Mizuguchi et al [3] reported a case of a patient with HHS who presented with focusing deficit and reddish, greenish hallucinations and was found to have sharply demarcated inferior homonymous quadrantanopia. Interestingly the resolution of symptoms happened over the course of 8 days. Our patient’s visual deficit improved slowly over the course of 4 days after accomplishing appropriate glycemic control in hospitalized patient (FSG 140-180). Similarly, significant improvement of symptoms did not happen up until 8 days after onset. As evident on Table 1, there is a variation in terms of the duration of symptoms in patients developing HH in the setting of hyperglycemia. Some patients had transient symptoms with quick recovery, while others did not have complete resolution of symptoms up until 1 or 2 weeks and in some cases even months. It would be interesting to investigate as to what exactly drives this variation in response, apart from time to normalization of blood glucose.

Another observation in our patient is the presence of fetal origin of left PCA with hypoplastic P1 segment. Some authors [4,5], suggest that fetal variation of circle of Willis could be a risk factor for vascular insufficiency. In the two patients who presented with hyperglycemic hemianopia, Strowd et al [2] report that both had reduced cerebral vasomotor reserve confirmed by transcranial doppler ultrasonography due to the right fetal-type posterior cerebral artery (fPCA).

Extended video-EEG in a series of 3 patients with HH in the setting of non-ketotic hyperglycemia showed ictal discharges in the contralateral occipital quadrant.
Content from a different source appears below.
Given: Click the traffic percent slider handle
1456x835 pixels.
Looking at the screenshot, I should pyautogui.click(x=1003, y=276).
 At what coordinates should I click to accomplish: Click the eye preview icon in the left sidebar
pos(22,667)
FDG-PET in 2 of those patients showed area of hypermetabolism in similar region [6]. Authors suggest ictal or post-ictal state as an underlying mechanism for HH. In some cases, seizure activity persisted, despite using anti-epiletptic drugs [6]. Our patient had a normal EEG findings and also did not report any other symptoms such as severe headache, nystagmus or history of head trauma like the patients reported in that study. In one report, disrupted blood brain barrier (BBB) as evident on delayed gadolinium enhancement in FLAIR images, was suggested to play a role in seizure formation in this setting [7]. Sasaki et al, suggest that long-standing hyperglycemia, rather than HHS per say, is the trigger for seizure as their patient did not meet diagnostic criteria of HHS [8].
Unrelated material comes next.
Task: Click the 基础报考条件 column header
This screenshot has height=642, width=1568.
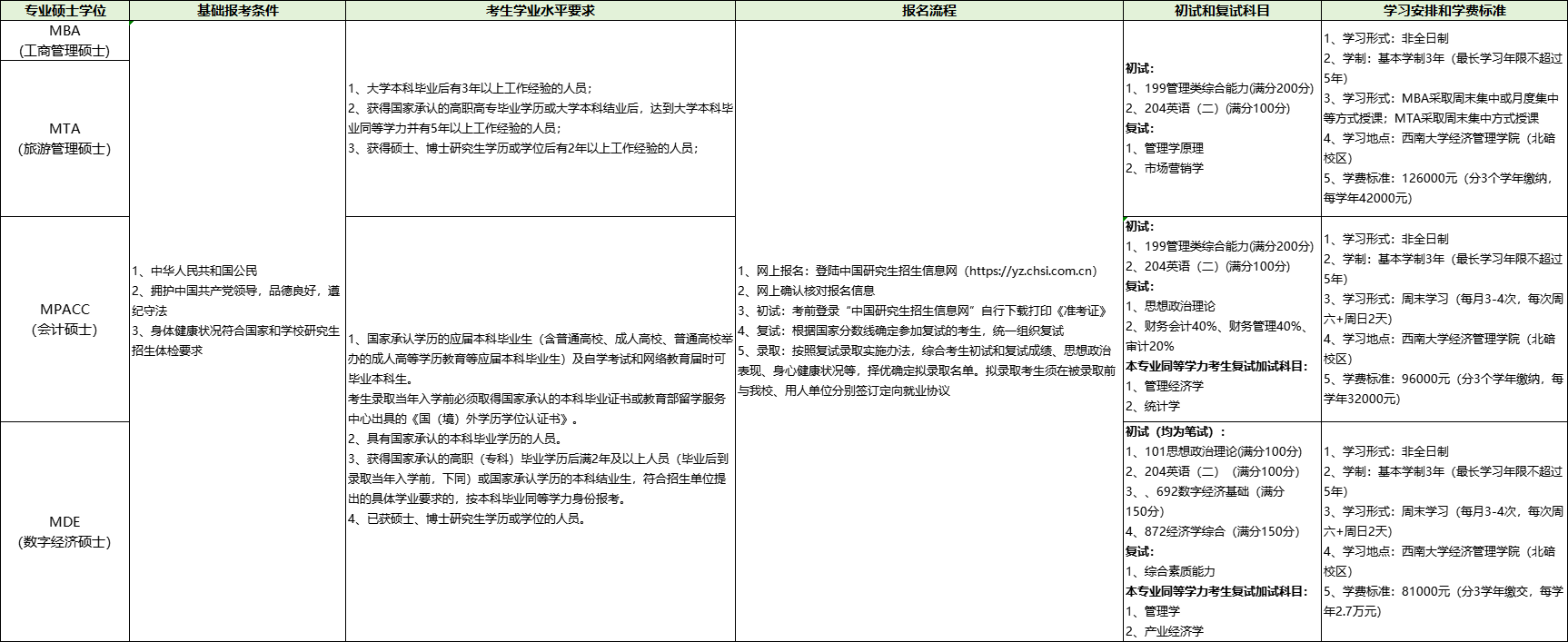Action: pyautogui.click(x=237, y=11)
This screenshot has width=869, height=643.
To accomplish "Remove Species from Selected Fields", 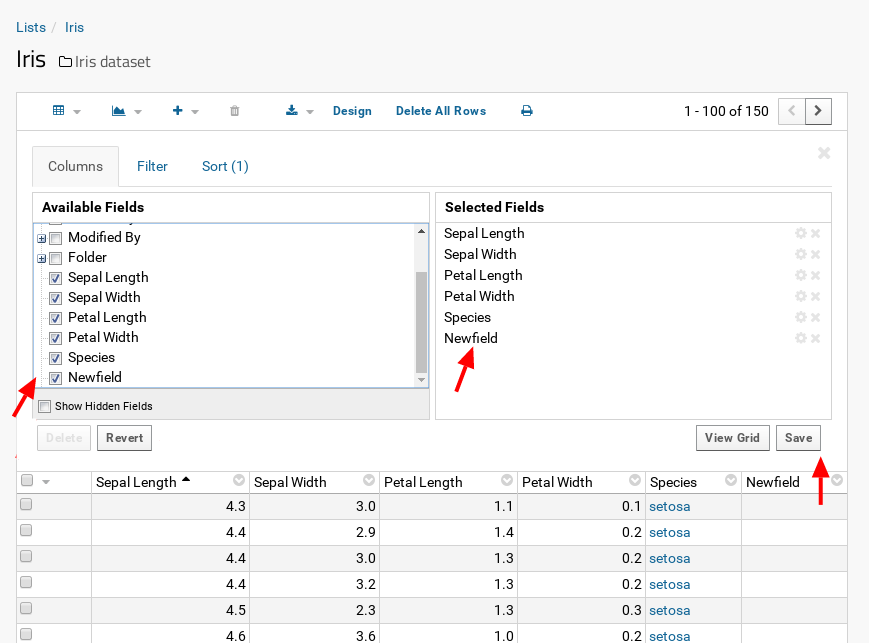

Despite the several proposed pathophysiological theories, the actual mechanism by which focal neurological deficits occur in the setting of HHS or hyperglycemia still remains unknown. What remains to be interesting is the timeline from onset to the resolution of symptoms which was around 8-10 days in our patient, suggesting possible underlying molecular mechanism which may be related to the role of insulin on neuronal membranes. In one study, expression of GABA(A) receptors on postsynaptic and dendritic membranes were increased by Insulin [9]. Many other studies have shown the physiological role of insulin in decreasing the excitability of neural networks [10,11]. In a recent study, low-dose intranasal insulin significantly reduced the duration and frequency of provoked seizures in mouse models [12]. Further investigation will be needed to clarify the underlying molecular mechanism for this phenomenon.